GOAL:
Write out everything from the line containing "DerogationType (228, 872)" down to the line containing "datadictionary (214, 253)", and nothing more. In those lines, rename "Search concepts" to "Find concepts" and leave the rest unchanged.

Excerpt from a dataset:

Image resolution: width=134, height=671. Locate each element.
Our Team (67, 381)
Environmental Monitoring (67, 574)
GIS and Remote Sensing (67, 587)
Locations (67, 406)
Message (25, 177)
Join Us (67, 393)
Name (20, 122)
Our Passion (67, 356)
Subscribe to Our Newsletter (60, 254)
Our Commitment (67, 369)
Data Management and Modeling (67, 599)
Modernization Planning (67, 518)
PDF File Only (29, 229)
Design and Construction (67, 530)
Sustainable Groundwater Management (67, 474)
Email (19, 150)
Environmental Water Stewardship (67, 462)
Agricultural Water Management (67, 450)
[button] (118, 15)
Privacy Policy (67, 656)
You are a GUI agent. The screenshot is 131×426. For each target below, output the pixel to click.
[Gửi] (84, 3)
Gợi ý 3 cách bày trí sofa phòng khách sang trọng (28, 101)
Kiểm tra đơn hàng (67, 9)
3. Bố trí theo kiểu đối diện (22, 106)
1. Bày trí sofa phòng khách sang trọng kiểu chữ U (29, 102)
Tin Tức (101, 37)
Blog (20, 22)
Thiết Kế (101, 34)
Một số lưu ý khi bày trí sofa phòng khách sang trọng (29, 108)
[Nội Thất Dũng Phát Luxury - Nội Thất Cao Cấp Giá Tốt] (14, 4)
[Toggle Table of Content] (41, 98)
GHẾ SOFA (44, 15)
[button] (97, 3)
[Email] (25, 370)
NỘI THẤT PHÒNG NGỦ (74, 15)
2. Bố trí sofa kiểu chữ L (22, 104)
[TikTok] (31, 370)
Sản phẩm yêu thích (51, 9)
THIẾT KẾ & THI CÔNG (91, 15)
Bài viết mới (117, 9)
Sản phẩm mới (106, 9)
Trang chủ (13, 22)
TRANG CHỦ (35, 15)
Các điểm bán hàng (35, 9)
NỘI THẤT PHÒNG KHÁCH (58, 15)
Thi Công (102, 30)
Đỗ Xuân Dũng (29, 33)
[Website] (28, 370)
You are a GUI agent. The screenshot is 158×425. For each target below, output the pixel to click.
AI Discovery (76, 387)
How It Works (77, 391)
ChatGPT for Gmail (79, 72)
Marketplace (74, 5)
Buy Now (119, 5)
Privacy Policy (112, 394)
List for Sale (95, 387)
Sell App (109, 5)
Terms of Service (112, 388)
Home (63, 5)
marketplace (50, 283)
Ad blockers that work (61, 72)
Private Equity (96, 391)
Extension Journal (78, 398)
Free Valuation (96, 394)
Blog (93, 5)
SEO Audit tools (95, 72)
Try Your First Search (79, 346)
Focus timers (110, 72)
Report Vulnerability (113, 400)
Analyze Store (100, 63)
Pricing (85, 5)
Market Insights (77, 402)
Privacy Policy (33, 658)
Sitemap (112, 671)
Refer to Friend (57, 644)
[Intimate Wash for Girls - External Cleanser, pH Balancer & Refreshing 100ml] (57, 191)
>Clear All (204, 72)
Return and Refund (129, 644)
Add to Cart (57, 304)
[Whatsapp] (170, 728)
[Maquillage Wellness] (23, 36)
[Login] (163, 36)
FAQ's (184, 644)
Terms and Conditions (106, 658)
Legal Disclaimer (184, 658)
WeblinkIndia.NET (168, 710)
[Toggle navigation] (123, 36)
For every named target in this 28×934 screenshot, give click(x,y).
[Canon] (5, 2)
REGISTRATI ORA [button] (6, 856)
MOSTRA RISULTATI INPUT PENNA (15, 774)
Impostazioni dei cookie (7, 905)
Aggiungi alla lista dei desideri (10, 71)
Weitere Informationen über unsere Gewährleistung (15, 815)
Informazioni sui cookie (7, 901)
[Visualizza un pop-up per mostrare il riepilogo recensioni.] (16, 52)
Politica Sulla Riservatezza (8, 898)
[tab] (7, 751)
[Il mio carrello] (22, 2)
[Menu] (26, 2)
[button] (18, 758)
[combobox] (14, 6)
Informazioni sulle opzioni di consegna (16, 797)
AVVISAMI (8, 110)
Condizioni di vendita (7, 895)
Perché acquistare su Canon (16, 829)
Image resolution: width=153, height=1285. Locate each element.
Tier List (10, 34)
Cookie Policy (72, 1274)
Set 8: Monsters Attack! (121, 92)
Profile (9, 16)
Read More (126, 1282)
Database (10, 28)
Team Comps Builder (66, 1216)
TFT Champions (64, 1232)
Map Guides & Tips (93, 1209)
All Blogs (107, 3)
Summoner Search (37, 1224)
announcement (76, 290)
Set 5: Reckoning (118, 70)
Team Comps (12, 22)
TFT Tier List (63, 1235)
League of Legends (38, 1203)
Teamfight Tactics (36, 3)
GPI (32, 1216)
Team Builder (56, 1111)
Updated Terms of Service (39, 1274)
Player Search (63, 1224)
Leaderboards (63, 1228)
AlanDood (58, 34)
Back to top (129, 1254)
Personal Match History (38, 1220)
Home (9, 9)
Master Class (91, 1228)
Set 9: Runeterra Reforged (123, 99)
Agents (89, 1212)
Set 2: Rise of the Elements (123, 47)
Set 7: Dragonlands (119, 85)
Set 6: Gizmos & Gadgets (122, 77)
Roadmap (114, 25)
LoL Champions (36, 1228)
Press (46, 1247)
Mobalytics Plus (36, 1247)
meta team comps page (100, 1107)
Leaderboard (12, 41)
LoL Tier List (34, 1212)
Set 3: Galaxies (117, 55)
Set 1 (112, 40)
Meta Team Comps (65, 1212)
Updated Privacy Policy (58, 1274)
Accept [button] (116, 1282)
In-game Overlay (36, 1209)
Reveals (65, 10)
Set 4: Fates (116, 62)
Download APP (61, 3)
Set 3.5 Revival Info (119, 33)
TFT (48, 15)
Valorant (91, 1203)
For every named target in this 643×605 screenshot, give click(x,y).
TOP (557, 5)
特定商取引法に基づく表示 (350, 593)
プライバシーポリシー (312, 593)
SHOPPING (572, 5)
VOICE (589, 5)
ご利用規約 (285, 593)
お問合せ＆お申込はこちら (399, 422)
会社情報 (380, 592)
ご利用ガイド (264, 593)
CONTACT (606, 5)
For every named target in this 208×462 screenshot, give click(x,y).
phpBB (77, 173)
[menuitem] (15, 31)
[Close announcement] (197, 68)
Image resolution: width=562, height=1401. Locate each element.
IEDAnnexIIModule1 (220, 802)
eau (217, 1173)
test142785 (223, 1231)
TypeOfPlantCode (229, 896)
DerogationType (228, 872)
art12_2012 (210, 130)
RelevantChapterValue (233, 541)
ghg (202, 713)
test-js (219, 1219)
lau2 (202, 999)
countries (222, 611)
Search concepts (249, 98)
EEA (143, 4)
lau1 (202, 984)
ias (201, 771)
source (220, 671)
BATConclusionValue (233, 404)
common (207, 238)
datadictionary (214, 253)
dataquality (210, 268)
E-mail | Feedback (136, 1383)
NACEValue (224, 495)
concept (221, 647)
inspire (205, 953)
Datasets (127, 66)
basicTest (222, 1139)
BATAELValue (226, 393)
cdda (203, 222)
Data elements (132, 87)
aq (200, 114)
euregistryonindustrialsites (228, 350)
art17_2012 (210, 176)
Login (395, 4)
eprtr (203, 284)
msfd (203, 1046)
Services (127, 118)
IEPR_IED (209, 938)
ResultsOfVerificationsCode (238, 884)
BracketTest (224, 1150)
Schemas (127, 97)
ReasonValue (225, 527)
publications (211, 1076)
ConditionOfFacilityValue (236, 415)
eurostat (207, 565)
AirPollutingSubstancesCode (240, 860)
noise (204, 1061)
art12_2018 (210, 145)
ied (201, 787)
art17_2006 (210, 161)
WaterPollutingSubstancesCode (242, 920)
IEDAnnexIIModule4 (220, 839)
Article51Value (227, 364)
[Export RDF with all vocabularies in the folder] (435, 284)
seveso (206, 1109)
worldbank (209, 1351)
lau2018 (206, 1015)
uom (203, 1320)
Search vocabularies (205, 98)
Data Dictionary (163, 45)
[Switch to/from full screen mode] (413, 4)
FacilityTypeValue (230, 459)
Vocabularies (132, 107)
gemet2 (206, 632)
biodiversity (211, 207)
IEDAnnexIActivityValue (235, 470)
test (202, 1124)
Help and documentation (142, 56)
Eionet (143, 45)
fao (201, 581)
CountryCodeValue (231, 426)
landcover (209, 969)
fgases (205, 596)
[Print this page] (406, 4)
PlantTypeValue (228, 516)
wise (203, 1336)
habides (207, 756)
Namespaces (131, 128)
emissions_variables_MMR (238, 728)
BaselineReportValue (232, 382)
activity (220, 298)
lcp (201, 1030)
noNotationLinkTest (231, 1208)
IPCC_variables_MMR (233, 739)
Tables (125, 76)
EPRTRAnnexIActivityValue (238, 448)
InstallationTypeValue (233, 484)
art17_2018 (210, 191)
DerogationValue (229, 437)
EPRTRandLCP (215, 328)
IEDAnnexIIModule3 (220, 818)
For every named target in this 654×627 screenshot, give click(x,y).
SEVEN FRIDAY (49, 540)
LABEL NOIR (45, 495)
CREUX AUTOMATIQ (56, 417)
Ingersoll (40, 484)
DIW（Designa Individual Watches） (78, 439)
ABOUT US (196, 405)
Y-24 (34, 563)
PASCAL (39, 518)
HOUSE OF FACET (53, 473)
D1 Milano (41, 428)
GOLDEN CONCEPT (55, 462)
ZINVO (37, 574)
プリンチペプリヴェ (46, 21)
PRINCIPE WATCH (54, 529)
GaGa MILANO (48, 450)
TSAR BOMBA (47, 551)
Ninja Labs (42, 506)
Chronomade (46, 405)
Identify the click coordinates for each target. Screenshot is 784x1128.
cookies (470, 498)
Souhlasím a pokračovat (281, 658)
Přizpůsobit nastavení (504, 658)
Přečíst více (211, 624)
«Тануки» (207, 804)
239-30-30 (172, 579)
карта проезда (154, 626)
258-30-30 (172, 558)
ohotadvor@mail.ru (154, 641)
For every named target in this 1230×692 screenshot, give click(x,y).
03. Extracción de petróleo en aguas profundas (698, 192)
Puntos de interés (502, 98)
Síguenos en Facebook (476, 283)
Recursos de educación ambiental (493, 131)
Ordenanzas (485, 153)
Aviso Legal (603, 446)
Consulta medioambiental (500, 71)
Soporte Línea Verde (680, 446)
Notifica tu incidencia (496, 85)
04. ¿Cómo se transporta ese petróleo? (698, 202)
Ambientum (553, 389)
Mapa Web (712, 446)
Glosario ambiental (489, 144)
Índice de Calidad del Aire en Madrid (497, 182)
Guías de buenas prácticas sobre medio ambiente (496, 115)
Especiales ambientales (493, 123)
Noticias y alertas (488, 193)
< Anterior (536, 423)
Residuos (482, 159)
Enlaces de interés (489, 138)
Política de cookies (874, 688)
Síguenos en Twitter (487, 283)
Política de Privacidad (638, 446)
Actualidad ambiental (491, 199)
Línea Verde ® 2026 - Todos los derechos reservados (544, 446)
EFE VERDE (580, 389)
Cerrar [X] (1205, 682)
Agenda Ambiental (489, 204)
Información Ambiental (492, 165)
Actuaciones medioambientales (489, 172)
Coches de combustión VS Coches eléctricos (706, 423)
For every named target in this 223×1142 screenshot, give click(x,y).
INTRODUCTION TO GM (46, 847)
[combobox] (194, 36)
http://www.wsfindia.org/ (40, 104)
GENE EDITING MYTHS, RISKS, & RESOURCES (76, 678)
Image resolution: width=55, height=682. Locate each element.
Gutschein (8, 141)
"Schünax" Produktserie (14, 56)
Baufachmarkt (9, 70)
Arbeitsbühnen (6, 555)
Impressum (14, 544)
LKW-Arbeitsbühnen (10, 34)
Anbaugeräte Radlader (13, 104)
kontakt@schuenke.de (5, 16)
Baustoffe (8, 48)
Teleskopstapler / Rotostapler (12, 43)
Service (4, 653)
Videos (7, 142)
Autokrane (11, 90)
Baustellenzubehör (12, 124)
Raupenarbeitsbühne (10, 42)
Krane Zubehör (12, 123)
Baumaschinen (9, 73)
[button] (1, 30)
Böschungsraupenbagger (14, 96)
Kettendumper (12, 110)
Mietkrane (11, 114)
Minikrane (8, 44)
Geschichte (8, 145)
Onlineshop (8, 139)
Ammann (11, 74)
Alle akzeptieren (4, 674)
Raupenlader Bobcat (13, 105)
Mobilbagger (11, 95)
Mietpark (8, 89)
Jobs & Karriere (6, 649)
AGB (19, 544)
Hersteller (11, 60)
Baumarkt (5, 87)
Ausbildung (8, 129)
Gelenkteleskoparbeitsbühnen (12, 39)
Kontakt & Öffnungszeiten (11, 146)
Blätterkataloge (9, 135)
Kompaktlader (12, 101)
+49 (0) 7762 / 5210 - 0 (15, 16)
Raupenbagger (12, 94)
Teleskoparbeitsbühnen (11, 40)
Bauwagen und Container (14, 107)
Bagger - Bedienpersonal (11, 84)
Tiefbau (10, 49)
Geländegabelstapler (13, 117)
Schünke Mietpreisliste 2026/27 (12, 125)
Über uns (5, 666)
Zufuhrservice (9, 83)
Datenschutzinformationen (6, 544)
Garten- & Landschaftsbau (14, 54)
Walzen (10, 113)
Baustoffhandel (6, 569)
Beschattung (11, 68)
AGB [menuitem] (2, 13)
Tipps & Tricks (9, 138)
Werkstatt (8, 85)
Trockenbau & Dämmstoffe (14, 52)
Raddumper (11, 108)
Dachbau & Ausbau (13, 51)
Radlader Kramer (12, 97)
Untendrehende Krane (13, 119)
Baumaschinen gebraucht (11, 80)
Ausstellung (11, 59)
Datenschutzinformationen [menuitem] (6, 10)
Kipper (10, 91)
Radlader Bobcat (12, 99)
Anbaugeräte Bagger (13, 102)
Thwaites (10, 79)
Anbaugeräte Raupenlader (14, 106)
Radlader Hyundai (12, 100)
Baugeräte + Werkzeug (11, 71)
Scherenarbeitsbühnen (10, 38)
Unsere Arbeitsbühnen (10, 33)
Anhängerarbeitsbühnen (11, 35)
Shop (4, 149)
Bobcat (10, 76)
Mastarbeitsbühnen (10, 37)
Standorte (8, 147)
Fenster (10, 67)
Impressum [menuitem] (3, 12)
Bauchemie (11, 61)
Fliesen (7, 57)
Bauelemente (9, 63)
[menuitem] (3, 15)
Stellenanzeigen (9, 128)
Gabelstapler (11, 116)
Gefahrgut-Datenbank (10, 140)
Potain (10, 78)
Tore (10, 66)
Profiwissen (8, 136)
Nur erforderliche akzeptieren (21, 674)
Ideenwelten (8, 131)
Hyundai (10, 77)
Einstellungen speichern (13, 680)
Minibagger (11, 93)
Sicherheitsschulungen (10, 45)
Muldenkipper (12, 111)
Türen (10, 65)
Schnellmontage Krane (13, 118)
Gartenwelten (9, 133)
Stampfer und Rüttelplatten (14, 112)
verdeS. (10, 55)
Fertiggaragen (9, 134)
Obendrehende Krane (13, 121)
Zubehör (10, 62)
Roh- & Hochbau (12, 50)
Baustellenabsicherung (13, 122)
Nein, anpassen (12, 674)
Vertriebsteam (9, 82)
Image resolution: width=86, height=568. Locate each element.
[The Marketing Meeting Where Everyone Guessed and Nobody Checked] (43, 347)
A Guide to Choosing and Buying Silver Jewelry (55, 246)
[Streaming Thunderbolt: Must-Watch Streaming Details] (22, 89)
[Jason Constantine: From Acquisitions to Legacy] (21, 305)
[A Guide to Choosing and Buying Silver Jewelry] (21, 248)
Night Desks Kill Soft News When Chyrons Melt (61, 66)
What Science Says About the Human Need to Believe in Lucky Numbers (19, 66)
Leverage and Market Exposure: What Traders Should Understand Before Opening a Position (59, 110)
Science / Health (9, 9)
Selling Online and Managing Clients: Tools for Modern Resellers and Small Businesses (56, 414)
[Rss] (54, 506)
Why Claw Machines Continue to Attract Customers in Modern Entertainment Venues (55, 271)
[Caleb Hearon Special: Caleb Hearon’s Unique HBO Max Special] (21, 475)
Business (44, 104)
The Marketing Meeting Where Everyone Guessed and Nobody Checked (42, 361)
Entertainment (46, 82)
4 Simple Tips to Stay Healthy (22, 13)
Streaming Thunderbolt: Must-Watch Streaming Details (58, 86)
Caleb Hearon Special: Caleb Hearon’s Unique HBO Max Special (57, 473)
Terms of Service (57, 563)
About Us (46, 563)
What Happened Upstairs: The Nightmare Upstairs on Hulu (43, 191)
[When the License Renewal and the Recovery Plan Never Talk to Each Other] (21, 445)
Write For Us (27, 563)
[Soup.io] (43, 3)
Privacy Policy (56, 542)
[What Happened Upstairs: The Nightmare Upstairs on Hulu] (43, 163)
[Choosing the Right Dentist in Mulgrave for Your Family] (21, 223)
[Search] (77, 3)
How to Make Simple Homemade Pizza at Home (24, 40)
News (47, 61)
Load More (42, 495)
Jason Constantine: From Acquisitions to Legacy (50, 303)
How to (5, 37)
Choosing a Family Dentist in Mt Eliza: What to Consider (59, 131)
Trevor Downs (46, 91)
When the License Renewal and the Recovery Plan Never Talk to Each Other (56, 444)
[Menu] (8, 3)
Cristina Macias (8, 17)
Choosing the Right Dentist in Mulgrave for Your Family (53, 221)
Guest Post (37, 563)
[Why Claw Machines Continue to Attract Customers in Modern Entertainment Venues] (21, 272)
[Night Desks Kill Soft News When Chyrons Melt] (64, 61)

SOLVED PROBLEM:
DerogationType (228, 872)
art12_2012 (210, 130)
RelevantChapterValue (233, 541)
ghg (202, 713)
test-js (219, 1219)
lau2 (202, 999)
countries (222, 611)
Find concepts (249, 98)
EEA (143, 4)
lau1 (202, 984)
ias (201, 771)
source (220, 671)
BATConclusionValue (233, 404)
common (207, 238)
datadictionary (214, 253)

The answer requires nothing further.